This paper sets out principles, including core concepts and other characteristics of climate resilience metrics, together with a high-level framework for such metrics in financing operations, focusing mainly on MDB and IDFC operations but with wider applicability to other types of financial institutions. However, this paper does not attempt to provide a universal guide for climate resilience financing activities. Instead it focuses specifically on systems of measurement to define and report on the contribution of financing activities toward climate resilience objectives.
Climate resilience metrics complement adaptation finance tracking through a broad and flexible approach that reflects the great heterogeneity and diversity of climate vulnerability contexts and of potentially appropriate financing responses.

Key points

The climate resilience metrics framework is a flexible structure based on a logical model and results chain.

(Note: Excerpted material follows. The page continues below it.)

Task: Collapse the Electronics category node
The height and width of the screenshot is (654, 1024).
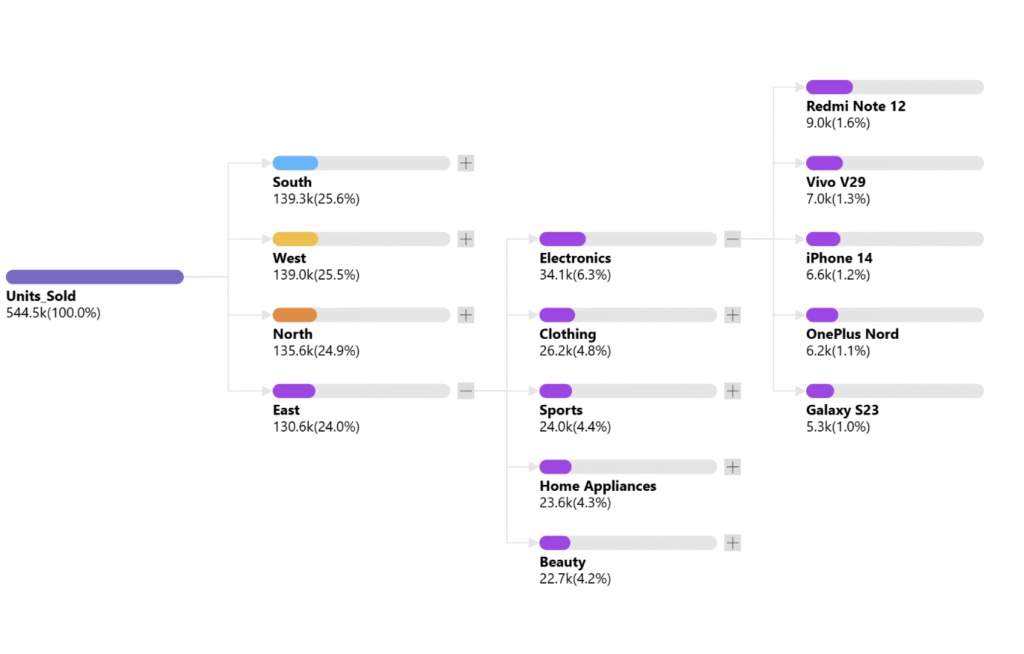Action: click(732, 239)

It guides the development of climate resilience metrics for individual assets and systems, and for financing portfolios, on two levels:
1. Quality of project design (diagnostics, inputs, activities)
2. Project results (outputs, outcomes, impacts)

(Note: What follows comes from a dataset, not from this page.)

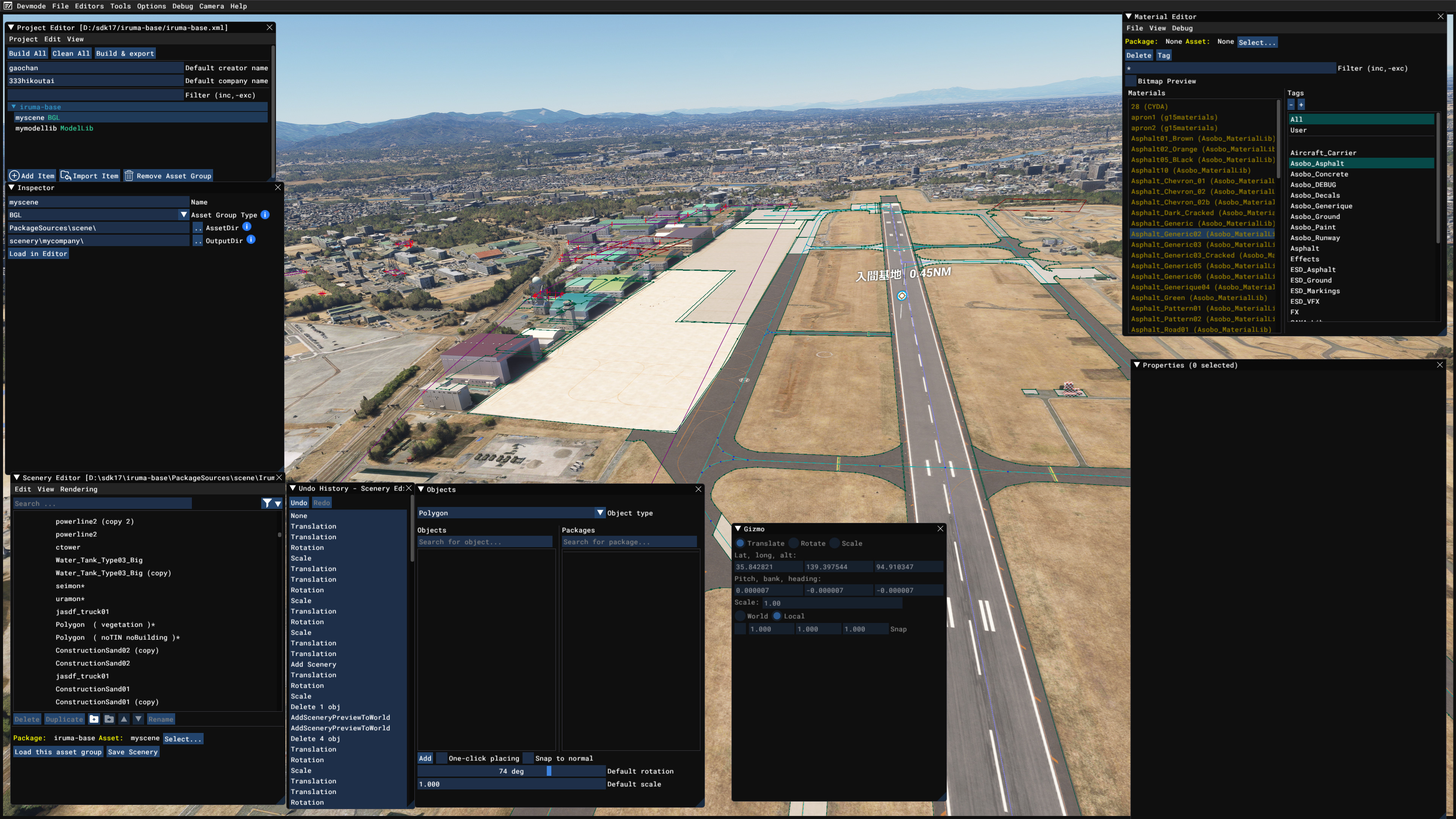Image resolution: width=1456 pixels, height=819 pixels.
Task: Click the move-to-folder icon beside Duplicate
Action: click(109, 719)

The framework is underpinned by common principles: four core concepts to develop climate resilience metrics and functional characteristics of those metrics. The four core concepts reflect the need for:
1. a context-specific approach to climate resilience metrics,
2. compatibility with the variable and often long timescales associated with climate change impacts and building climate resilience,
3. an explicit understanding of the inherent uncertainties associated with future climate conditions, and
4. the ability to cope with the challenges associated with determining the boundaries of climate resilience projects.